DATA EXTRACTS Start Marker

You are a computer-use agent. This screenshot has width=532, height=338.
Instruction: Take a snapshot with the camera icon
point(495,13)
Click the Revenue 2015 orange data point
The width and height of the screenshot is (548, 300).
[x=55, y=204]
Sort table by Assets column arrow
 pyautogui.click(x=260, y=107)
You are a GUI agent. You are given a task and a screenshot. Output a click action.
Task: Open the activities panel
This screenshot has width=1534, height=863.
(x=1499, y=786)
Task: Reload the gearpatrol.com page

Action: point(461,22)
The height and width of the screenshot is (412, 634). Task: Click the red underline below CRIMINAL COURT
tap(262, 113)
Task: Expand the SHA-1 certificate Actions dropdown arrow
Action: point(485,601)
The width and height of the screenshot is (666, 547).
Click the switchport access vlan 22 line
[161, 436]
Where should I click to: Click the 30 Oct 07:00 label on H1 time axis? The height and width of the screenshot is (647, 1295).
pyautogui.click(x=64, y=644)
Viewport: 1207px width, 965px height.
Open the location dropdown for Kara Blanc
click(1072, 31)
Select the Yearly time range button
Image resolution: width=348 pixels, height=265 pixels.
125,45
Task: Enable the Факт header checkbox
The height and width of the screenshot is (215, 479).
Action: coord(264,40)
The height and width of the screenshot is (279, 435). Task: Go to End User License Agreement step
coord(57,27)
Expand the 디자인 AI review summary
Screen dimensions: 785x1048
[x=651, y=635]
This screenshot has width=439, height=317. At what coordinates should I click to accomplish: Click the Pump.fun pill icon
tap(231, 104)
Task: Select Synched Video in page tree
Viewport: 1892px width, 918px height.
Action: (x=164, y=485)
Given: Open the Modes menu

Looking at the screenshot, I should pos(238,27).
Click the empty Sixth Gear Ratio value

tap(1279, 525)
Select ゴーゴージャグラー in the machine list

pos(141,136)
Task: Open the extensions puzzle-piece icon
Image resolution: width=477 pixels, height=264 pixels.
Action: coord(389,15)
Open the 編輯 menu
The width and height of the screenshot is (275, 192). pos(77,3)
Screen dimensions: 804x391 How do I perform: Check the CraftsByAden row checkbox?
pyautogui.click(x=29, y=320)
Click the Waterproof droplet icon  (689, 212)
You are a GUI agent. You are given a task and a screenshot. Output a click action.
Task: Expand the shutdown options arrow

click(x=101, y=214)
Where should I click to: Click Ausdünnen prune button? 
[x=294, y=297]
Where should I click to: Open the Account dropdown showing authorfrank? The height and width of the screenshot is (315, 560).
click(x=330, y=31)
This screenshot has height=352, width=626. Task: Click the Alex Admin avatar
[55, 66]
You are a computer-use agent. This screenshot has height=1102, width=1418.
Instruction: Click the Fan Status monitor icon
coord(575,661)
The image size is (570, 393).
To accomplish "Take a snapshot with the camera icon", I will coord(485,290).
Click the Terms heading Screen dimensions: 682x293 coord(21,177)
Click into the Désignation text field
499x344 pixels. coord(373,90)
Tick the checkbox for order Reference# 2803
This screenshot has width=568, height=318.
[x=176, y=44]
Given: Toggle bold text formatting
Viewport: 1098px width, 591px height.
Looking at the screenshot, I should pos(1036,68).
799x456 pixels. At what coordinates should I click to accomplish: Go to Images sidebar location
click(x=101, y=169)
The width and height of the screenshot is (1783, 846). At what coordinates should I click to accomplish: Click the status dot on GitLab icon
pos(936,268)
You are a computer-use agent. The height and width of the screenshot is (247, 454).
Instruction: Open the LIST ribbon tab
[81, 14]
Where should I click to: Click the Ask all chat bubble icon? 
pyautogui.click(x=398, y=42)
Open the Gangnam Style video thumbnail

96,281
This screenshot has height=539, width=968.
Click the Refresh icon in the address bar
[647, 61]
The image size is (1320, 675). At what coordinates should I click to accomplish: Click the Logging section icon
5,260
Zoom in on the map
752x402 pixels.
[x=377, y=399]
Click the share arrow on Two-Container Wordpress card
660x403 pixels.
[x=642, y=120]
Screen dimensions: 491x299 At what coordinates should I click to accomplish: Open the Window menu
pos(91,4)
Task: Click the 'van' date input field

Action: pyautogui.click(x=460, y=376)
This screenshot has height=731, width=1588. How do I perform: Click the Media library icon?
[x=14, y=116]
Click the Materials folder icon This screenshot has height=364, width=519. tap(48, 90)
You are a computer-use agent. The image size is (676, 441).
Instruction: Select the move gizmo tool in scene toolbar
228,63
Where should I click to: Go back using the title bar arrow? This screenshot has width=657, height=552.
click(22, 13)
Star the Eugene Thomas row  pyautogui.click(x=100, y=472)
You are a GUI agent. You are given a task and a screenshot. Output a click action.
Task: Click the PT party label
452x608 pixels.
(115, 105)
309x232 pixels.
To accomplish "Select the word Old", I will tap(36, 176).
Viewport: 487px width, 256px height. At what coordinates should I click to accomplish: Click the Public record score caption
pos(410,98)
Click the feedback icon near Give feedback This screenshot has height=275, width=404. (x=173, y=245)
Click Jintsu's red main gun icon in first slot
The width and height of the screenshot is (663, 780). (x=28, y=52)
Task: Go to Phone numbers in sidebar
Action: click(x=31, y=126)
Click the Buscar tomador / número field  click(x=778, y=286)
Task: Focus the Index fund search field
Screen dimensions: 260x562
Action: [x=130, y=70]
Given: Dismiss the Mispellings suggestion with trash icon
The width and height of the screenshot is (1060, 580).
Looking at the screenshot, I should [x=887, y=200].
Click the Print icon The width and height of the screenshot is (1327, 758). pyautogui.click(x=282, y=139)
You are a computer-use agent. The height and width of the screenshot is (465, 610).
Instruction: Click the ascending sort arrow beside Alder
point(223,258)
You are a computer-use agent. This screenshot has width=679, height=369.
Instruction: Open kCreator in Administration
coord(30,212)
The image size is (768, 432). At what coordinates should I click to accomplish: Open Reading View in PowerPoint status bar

DATA EXTRACTS End Marker

• _EXERCISE DETAILS_:
Go line by line through the data and copy any that contain "will".

• _TASK ANSWER_:
To accomplish "Take a snapshot with the camera icon", I will coord(485,290).
To accomplish "Select the word Old", I will tap(36, 176).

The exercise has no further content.